The modem is in the hall closet. The network name and password are taped to the wall. For a few breaths he stands in someone else’s life: a magnet on the refrigerator reads Beer: The Reason I Wake Up Every Afternoon; a framed family photo on the sideboard; the lingering odors of coffee and last weekend’s Crock-Pot; an empty dog bowl by the pantry. Four ski helmets hang on hooks by the front door.
In the grocery store, people push carts full of brightly packaged food, none of them realizing they stand beneath the towering wall of a dam about to give way. A boxed cake studded with blue and yellow frosting-stars that says Congratulations, Sue is seventy-five percent off. He keeps his ear defenders on in the checkout line.
When Bunny gets home she pulls off her shoes and says, “What’s this?”
Seymour sets two pieces of cake on plates and carries over the blue Ilium smart speaker. Bunny looks at him. “I thought—”
“Try it.”
She leans over the capsule. “Hello?”
A little green light draws a circle around the rim. Hello. It sounds vaguely British. I’m Maxwell. What’s your name?
Bunny claps her hands to her cheeks. “I’m Bunny.”
Lovely to meet you, Bunny. Happy birthday. What may I do for you this evening?
She looks at Seymour, mouth open.
“Maxwell, I would like to order a pizza.”
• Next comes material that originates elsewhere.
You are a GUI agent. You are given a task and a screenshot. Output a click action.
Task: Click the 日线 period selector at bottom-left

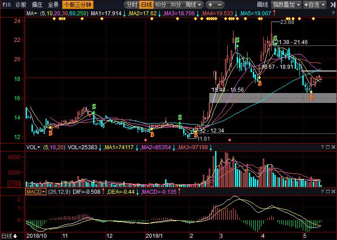coord(9,236)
Absolutely, Bunny. What size?
“Large. With mushrooms. And sausage.”
One moment, says the capsule and the green dot trundles and she grins her beautiful doomed smile and Seymour feels the world around him crumble a little bit more.
* * *
A week later Janet parks the Audi downtown and they buy ice cream and Janet tells the girl behind the counter that she should use compostable spoons instead of plastic ones and the girl says, “You want sprinkles or not?”
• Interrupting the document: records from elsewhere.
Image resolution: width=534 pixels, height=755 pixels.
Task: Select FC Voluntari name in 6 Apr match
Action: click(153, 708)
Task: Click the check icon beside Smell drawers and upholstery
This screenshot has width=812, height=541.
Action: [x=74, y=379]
They sit on boulders overlooking the lake and eat their ice cream and Janet takes out her phone. To their left, in the marina parking lot, idles a thirty-two-foot RV with slide-outs on either side and two air-conditioning condenser units on the roof. A man gets out, sets down a little leashed poodle, and walks it around the bend.
“When everything falls apart,” Seymour says, “guys like him will be the first to go.”
Janet pokes the screen of her phone. Seymour fidgets. The roar is close today; he can hear it crackling like a wildfire. From where they sit he can see into the core of downtown to the newly remodeled Eden’s Gate Realty office beside the library.